A look back at my treatment battle against anaplastic large T-cell lymphoma


My original diagnosis in April 2009 took a long time.

I had a lump in my groin which my GP thought was an infection at first, then a hernia and then fluid. He thought that it was growing “too fast” to be cancer. Looking back I had the usual symptoms at the time (night sweats, another tumour on the side of my head, weight loss) but it wasn't until I had surgery to remove the tumour in my groin that I was told it was a “nasty” cancer.

A biopsy then revealed it was non-hodgkin lymphoma at which point I was referred to a haematology consultant. I was stage 4ab and scans revealed it was also in my spleen, lungs and stomach.

Treatment & side-effects

Treatment began almost straight away and consisted of CHOP chemo every two weeks over 8 rounds. I also had surgery to remove tumours on the side of my head and groin.

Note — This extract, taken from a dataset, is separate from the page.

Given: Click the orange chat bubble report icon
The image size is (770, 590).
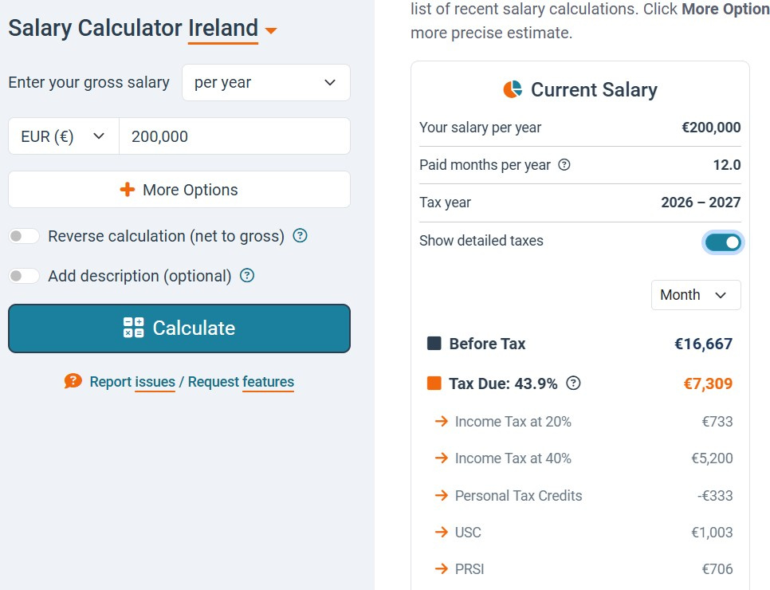Looking at the screenshot, I should [73, 381].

I had all the usual side-effects that you might expect like hair loss, fatigue and achy joints. I also picked up lots of infections as well as sensitvity in my hands and feet. Oh and tinnitus and chemo brain!


After my first rounds of treatment I did enter remission however I did sadly relapse but again it took a while before I got diagnosed. 

I had a skin lesion and the haematology consultant didn't think the lymphoma had come back (it was 5 years and 2 days). However, shortly after this the lumps in my groin reappeared, the night sweats returned and it was confirmed. 

My second treatment also started very quickly but was different to before. I had two rounds of cisplatin to get me into remission before undergoing an autologous stem cell transplant using my own cells along with high dose chem and more cisplastin.

Side-effects from transplant

I suffered greatly from fatiue after my stem cell transplant having previously been very fit. It was hard to come to terms with a bdoy that felt like it was 80 years old.

It's taken a long time to return to physical activity but I've set myself a target by signing up to take part in London to Paris.

Psychological impact and returning to work

I found returning to work difficult and the fatigue, anxiety, aches and chemo brain all contributed to a loss of confidence and motivation. This is one area I think employers could benefit from advice and guidance from cancer charities on.

Looking back my experiences with lymphoma have also made me and my family much more anxious and my kids worry when I tell them I've got medical appointments because of everything that's already happened.

Bloodwise's information booklets were very useful when I wanted to understand more about stem cell transplants and I want to do what I can to help them advance treatment further for patients both now and in the future.